The AVMA has strengthened its opposition to declawing captive exotic and other wild indigenous cats for nonmedical reasons by condemning the practice.
Concerns that pain and suffering associated with declawing may be exacerbated in wild and exotic felines prompted the Executive Board to revise the Association’s position on the matter from opposition to condemnation.
The Association’s policy “Declawing Captive Exotic and Wild Indigenous Cats” was adopted in 2003 and stated: “The AVMA opposes declawing captive exotic and other wild indigenous cats for nonmedical reasons.” The policy was reviewed and reaffirmed in 2008 and was reviewed by the Animal Welfare Committee in 2012, in accord with the directive that all policies be reviewed every five years.

Arrow the photos to see this beautiful cat’s coat

New photos of Paka, a female Serval (small African wild cat) who lives at our Galt Sanctuary.
Approximately six months old at the time she arrived at PAWS (DOB estimated to be 7/2000), she was brought to a Santa Clara, California, animal shelter by individuals who said they had trapped her in a feral cat trap. She was also reported to have been running along the freeway in the city of San Jose. As usual, there was no information about her original owners or the animal dealer who must have sold her as a pet.

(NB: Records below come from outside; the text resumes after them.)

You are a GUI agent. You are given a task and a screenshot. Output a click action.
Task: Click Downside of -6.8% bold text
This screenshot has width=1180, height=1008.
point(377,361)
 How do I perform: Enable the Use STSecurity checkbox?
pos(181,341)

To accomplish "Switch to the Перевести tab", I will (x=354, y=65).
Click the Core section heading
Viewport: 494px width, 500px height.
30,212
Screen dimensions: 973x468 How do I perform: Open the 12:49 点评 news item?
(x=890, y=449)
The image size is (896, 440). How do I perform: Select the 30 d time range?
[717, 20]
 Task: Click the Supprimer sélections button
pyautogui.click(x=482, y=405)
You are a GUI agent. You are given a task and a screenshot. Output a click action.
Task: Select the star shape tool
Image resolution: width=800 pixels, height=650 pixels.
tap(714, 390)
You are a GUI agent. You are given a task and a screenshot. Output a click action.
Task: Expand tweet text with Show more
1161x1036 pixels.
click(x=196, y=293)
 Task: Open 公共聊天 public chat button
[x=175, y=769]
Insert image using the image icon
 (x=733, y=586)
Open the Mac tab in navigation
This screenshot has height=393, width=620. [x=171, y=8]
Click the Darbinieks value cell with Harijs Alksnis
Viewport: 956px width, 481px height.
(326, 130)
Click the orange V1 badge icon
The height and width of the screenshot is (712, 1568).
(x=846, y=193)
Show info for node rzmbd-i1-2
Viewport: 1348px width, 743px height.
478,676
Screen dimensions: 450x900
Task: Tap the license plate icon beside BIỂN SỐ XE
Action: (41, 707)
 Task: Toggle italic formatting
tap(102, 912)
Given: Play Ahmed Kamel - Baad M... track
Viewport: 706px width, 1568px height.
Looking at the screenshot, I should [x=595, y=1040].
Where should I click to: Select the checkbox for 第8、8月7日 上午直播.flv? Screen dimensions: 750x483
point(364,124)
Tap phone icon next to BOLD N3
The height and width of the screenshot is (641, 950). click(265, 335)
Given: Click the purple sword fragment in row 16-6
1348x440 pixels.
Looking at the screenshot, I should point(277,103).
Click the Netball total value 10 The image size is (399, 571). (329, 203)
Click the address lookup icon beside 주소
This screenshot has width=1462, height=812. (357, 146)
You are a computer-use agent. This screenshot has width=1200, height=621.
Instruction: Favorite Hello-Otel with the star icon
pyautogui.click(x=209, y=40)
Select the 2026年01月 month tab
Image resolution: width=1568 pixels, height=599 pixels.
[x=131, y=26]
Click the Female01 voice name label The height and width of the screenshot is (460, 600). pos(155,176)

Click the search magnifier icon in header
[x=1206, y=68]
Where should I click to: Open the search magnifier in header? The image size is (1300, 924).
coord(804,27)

When she arrived at PAWS, Paka was placed in quarantine and tested for parasites. We found she had been declawed, was severely malnourished and infested with parasites. She would need medication. Oral medication is often difficult to administer to animals who are traumatized and disoriented, but in Paka’s case, medication was easy since she was ravenous for food and swallowed anything we gave her.
After two months of sanctuary, medication and a proper diet, Paka gained weight, settled in and her delightful little personality became evident. She now spends most of her time hiding in the tall grass in her habitat, stalking anything that moves. We would love to see Paka moved to a larger habitat at ARK 2000 when funds become available.